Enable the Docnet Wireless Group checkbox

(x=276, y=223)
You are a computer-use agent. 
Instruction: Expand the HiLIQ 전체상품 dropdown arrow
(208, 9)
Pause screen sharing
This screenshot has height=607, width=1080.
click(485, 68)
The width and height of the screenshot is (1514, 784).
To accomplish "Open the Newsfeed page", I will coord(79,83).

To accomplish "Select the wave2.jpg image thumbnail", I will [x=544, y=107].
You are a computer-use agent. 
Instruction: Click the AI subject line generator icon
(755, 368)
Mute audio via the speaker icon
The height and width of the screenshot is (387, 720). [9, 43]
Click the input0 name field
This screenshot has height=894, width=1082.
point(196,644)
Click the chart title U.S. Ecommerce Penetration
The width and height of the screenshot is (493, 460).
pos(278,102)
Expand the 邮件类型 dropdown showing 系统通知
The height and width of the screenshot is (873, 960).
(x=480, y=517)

___

* _TASK_
The required result is an identical copy of the records above.

* _SOLUTION FOR THIS PROBLEM_
Enable the Docnet Wireless Group checkbox

(x=276, y=223)
You are a computer-use agent. 
Instruction: Expand the HiLIQ 전체상품 dropdown arrow
(208, 9)
Pause screen sharing
This screenshot has height=607, width=1080.
click(485, 68)
The width and height of the screenshot is (1514, 784).
To accomplish "Open the Newsfeed page", I will coord(79,83).

To accomplish "Select the wave2.jpg image thumbnail", I will [x=544, y=107].
You are a computer-use agent. 
Instruction: Click the AI subject line generator icon
(755, 368)
Mute audio via the speaker icon
The height and width of the screenshot is (387, 720). [9, 43]
Click the input0 name field
This screenshot has height=894, width=1082.
point(196,644)
Click the chart title U.S. Ecommerce Penetration
The width and height of the screenshot is (493, 460).
pos(278,102)
Expand the 邮件类型 dropdown showing 系统通知
The height and width of the screenshot is (873, 960).
(x=480, y=517)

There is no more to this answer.